In the same year Nowlan also wrote that her "poor demented Nora Clitheroe take(s) one's heart out by the end" in The Plough and the Stars. Two years later there was praise for her "intense measured performance" in the title role of Ulick O'Connor's Deirdre at the Peacock.

When the Abbey's permanent company was dissolved in the 1990s, she embarked on a successful career as a freelance actress, overcoming serious illness along the way. In recent years she appeared in two Edward Albee plays, taking the role of Martha in Who's Afraid of Virginia Woolf and playing Edna in A Delicate Balance. She displayed all the necessary authority as Queen Margaret in Richard III. Last year she gave a particularly strong performance as Lady Bracknell - a part she thoroughly enjoyed - in The Importance of Being Earnest. She was also impressive in Sebastian Barry's Our Lady of Sligo.

Her most recent film was Starfish and she took part in a Fair City special screened earlier this month. The broadcast of her last radio play, Together Again, coincided with her death, and RTÉ dedicated it to her memory.

For many years the partner of Donal McCann, she created a stability in his sometimes turbulent life which facilitated some of his most memorable stage performances.

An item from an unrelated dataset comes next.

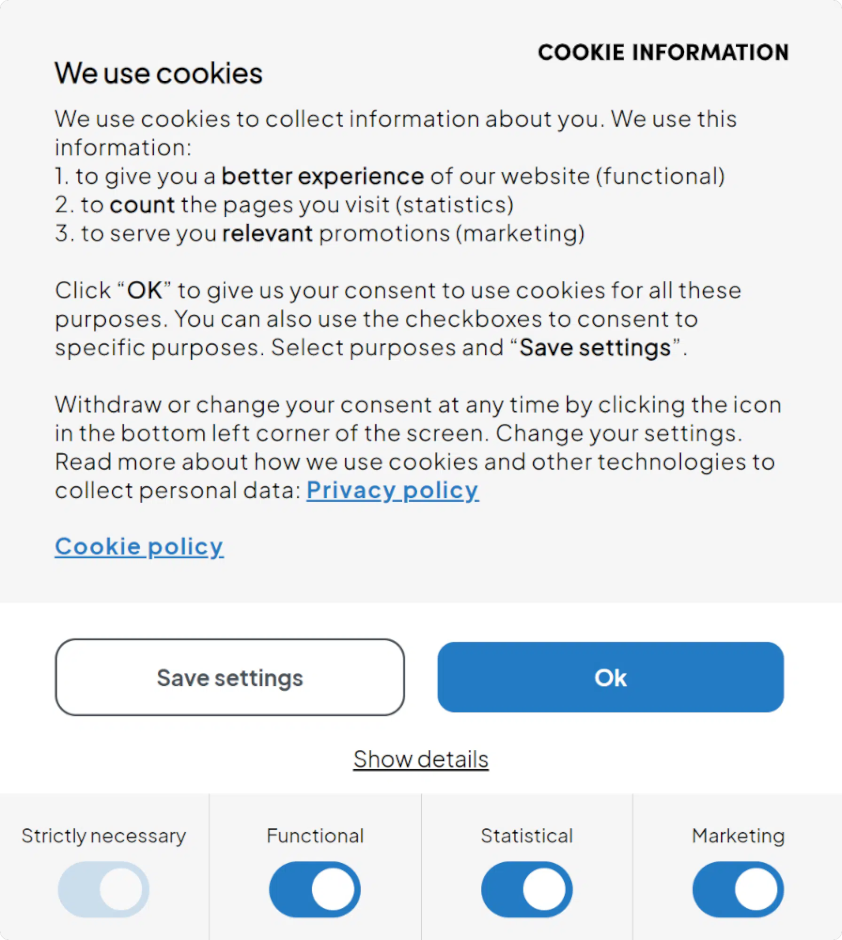This screenshot has height=940, width=842.
Task: Click the bold "better experience" text
Action: click(x=323, y=176)
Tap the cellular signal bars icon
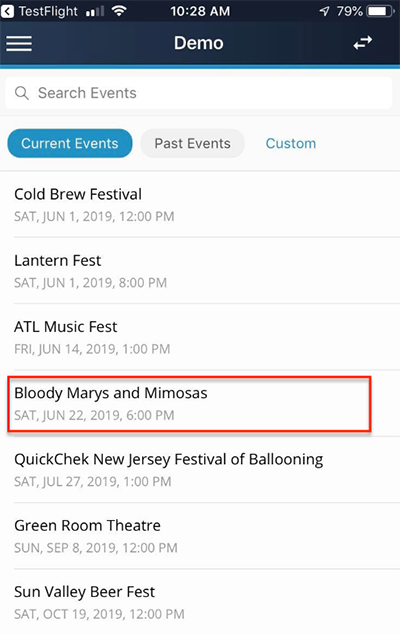400x634 pixels. 95,11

In the course of her career she toured in Ireland and abroad with the Abbey and other companies. She sat on the Abbey's board of directors as an actors' representative (1989-93) and was at the time of her death a member of the co-operative actors' agency, Castaway.

Her mother Nell, sisters Fionnuala and Cathy, and brothers Paul, Fintan and Páraic, survive her.

Fedelma Cullen: born October 23rd, 1948; died November 15th, 2003.